§ **What is needed**
Rewrite the records below with every instance of "pixels" swapped for "px", leaving everything else unchanged. Omit the pictures from your answer.

..............................

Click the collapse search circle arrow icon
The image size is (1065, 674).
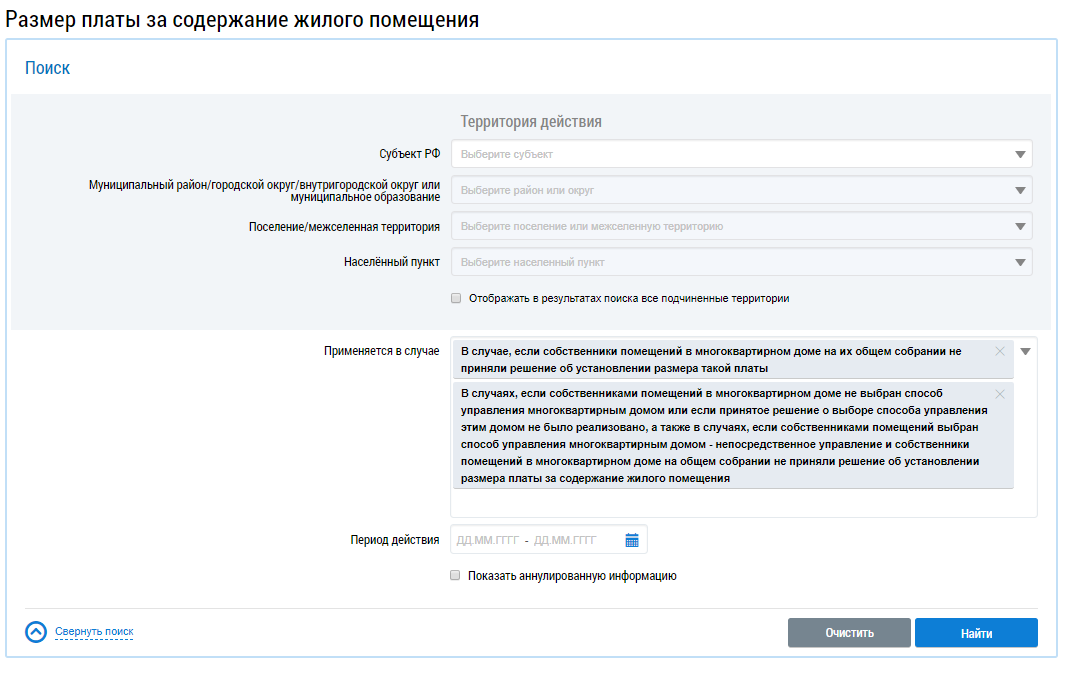click(36, 632)
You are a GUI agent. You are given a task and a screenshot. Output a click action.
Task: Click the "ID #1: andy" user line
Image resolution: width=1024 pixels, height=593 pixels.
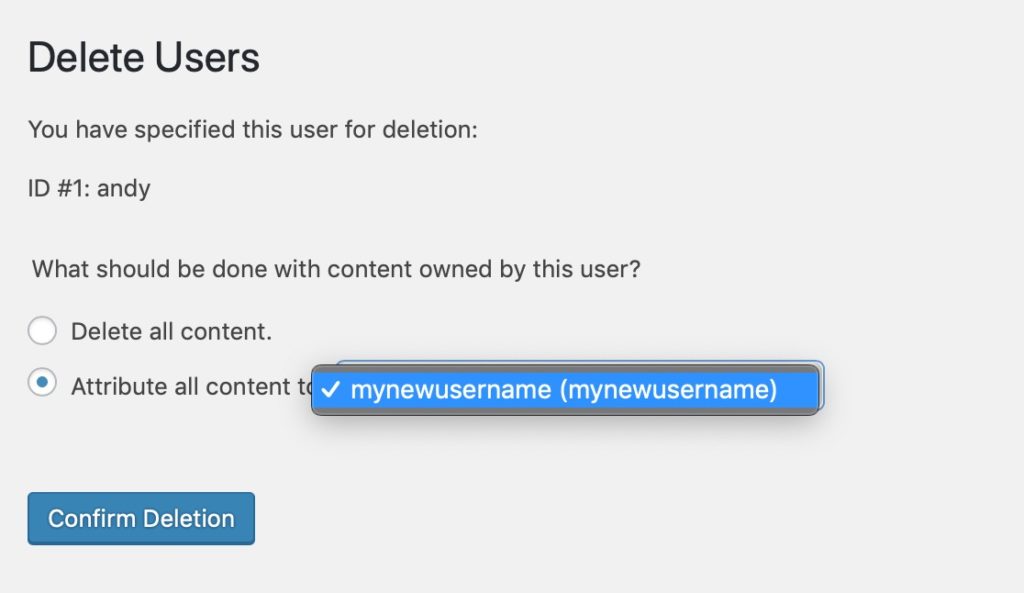(x=89, y=188)
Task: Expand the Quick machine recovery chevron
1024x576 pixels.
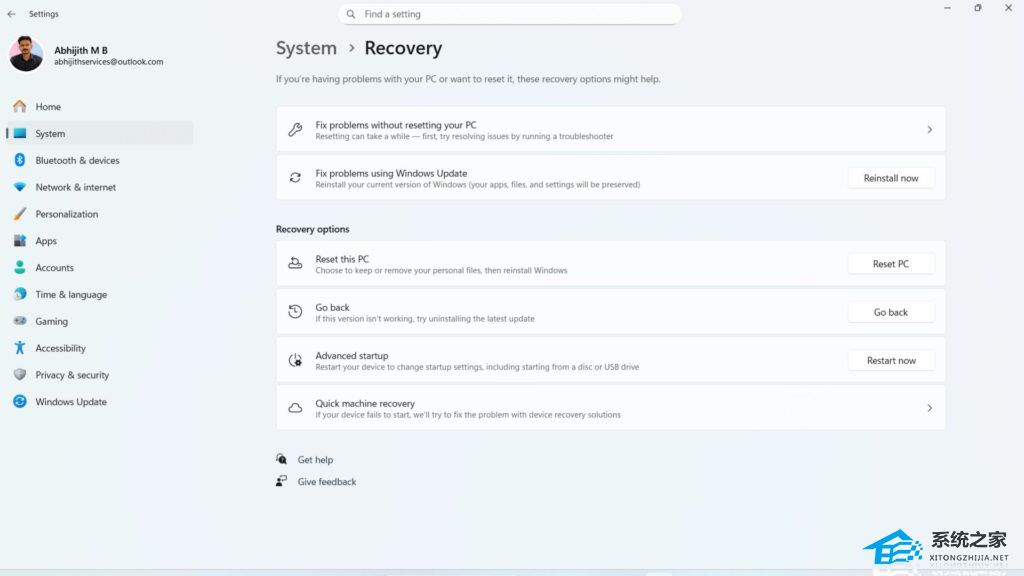Action: tap(929, 408)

..............................

§ **Response**
Click the collapse search circle arrow icon
The image size is (1065, 674).
click(36, 632)
You are a GUI agent. You are given a task and a screenshot. Output a click action.
Task: Click the "ID #1: andy" user line
Image resolution: width=1024 px, height=593 px.
(x=89, y=188)
Task: Expand the Quick machine recovery chevron
1024x576 px.
Action: tap(929, 408)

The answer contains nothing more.